> Exercise brief
Repeat exactly the lines from the first line of the records through the line containing "Hide Sketch7 using", and nothing more.

━━━━

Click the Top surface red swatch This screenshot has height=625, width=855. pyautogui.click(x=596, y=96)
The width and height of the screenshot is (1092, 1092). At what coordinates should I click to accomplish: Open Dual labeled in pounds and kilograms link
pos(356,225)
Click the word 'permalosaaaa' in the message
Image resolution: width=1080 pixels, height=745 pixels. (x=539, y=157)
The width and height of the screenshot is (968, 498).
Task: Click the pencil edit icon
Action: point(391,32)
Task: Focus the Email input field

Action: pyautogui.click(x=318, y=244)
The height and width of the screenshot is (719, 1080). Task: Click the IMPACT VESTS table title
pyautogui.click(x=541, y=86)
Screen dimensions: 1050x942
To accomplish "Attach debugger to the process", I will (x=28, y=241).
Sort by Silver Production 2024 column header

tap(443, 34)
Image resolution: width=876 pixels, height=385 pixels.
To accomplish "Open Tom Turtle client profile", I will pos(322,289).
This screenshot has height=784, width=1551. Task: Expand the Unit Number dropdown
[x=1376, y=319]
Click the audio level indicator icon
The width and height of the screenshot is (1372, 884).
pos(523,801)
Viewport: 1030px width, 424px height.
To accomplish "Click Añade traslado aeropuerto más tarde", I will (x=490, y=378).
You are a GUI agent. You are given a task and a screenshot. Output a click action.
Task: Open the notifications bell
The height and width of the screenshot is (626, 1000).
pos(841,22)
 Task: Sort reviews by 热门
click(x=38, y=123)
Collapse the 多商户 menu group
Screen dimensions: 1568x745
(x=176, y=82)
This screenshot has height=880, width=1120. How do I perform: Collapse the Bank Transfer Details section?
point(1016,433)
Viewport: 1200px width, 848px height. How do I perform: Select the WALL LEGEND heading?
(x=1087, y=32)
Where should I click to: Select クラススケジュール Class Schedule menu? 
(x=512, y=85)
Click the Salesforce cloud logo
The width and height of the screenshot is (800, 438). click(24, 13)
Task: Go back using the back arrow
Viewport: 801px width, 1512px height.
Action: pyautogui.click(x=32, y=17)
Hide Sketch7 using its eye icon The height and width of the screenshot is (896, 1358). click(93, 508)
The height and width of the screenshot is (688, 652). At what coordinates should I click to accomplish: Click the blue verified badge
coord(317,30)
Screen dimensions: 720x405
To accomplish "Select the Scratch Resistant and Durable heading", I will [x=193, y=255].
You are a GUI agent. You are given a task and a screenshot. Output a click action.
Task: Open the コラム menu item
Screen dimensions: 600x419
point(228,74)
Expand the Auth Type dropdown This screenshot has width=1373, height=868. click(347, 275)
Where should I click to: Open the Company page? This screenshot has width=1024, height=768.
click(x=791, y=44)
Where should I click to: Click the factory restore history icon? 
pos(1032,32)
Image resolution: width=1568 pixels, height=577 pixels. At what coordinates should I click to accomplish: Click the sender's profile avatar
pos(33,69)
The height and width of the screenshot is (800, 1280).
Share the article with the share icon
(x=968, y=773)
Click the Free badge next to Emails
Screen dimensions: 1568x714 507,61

━━━━

> Solution below
Click the Top surface red swatch This screenshot has height=625, width=855. pyautogui.click(x=596, y=96)
The width and height of the screenshot is (1092, 1092). At what coordinates should I click to accomplish: Open Dual labeled in pounds and kilograms link
pos(356,225)
Click the word 'permalosaaaa' in the message
Image resolution: width=1080 pixels, height=745 pixels. (x=539, y=157)
The width and height of the screenshot is (968, 498).
Task: Click the pencil edit icon
Action: point(391,32)
Task: Focus the Email input field

Action: pyautogui.click(x=318, y=244)
The height and width of the screenshot is (719, 1080). Task: Click the IMPACT VESTS table title
pyautogui.click(x=541, y=86)
Screen dimensions: 1050x942
To accomplish "Attach debugger to the process", I will (x=28, y=241).
Sort by Silver Production 2024 column header

tap(443, 34)
Image resolution: width=876 pixels, height=385 pixels.
To accomplish "Open Tom Turtle client profile", I will pos(322,289).
This screenshot has height=784, width=1551. Task: Expand the Unit Number dropdown
[x=1376, y=319]
Click the audio level indicator icon
The width and height of the screenshot is (1372, 884).
pos(523,801)
Viewport: 1030px width, 424px height.
To accomplish "Click Añade traslado aeropuerto más tarde", I will (x=490, y=378).
You are a GUI agent. You are given a task and a screenshot. Output a click action.
Task: Open the notifications bell
The height and width of the screenshot is (626, 1000).
pos(841,22)
 Task: Sort reviews by 热门
click(x=38, y=123)
Collapse the 多商户 menu group
Screen dimensions: 1568x745
(x=176, y=82)
This screenshot has height=880, width=1120. How do I perform: Collapse the Bank Transfer Details section?
point(1016,433)
Viewport: 1200px width, 848px height. How do I perform: Select the WALL LEGEND heading?
(x=1087, y=32)
Where should I click to: Select クラススケジュール Class Schedule menu? 
(x=512, y=85)
Click the Salesforce cloud logo
The width and height of the screenshot is (800, 438). click(24, 13)
Task: Go back using the back arrow
Viewport: 801px width, 1512px height.
Action: pyautogui.click(x=32, y=17)
Hide Sketch7 using its eye icon The height and width of the screenshot is (896, 1358). click(93, 508)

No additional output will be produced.